--- begin RECORDS TO USE ---

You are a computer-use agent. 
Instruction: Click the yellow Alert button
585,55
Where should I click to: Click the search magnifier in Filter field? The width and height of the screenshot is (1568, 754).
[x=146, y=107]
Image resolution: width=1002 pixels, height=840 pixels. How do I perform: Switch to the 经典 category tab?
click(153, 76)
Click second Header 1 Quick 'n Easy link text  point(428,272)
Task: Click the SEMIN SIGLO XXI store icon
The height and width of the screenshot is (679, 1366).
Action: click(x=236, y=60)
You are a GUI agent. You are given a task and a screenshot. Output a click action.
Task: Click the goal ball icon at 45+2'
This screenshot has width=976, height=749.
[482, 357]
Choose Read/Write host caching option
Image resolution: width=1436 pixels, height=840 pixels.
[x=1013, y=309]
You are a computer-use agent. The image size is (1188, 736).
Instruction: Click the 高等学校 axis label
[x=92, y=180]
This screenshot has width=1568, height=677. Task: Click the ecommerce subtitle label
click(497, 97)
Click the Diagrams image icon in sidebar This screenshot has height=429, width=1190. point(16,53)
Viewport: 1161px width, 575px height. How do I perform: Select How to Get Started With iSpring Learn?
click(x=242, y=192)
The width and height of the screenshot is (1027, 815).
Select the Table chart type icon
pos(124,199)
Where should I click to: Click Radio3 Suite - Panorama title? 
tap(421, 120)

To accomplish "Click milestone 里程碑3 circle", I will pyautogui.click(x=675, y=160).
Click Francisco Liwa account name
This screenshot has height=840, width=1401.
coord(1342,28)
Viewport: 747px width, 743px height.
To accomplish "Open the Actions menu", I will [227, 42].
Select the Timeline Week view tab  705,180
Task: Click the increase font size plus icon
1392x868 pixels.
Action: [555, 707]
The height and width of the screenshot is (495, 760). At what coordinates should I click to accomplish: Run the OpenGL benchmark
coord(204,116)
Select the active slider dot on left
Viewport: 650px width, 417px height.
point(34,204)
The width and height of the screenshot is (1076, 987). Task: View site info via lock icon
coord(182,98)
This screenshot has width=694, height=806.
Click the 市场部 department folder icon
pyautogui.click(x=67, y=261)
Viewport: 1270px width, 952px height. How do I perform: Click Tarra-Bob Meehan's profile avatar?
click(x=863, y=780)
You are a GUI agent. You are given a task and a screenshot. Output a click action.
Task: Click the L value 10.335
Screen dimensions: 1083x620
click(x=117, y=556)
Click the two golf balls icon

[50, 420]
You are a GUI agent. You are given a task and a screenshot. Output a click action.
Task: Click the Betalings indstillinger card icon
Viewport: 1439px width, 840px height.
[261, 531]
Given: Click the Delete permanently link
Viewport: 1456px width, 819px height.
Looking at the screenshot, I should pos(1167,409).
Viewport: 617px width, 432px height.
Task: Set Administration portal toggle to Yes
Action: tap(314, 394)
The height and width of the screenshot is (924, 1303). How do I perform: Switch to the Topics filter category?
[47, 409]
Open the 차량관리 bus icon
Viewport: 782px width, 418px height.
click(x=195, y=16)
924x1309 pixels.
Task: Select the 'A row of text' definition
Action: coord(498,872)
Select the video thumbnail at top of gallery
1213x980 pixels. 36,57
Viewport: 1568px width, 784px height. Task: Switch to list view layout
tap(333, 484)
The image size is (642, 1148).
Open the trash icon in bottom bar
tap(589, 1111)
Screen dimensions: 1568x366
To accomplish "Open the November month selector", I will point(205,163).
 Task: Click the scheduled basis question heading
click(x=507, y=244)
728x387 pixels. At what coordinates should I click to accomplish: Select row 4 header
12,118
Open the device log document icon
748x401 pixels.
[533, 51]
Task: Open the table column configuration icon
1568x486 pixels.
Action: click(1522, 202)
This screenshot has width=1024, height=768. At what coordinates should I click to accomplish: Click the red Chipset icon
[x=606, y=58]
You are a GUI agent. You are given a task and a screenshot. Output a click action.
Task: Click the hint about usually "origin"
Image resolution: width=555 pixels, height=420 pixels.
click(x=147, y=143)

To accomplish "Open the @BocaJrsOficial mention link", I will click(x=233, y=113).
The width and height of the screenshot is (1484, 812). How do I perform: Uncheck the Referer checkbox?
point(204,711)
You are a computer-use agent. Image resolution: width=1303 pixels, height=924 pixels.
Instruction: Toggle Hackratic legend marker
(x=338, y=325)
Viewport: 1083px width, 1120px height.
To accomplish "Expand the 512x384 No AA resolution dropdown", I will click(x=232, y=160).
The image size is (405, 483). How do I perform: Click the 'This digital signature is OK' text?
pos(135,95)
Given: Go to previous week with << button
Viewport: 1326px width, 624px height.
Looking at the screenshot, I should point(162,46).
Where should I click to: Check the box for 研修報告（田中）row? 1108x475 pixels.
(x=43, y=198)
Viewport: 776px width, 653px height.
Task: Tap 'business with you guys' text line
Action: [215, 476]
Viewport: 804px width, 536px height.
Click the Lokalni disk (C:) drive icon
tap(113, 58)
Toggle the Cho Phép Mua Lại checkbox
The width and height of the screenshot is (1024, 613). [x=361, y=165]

--- end RECORDS TO USE ---

▸ **DESCRIPTION OF THE TASK**:
Could you repeat the records word for word, everything from the line containing "Where should I click to: Click the" down to the line containing "Click second Header", both of those lines included?

▸ **RESULT FOR THIS TASK**:
Where should I click to: Click the search magnifier in Filter field? The width and height of the screenshot is (1568, 754).
[x=146, y=107]
Image resolution: width=1002 pixels, height=840 pixels. How do I perform: Switch to the 经典 category tab?
click(153, 76)
Click second Header 1 Quick 'n Easy link text  point(428,272)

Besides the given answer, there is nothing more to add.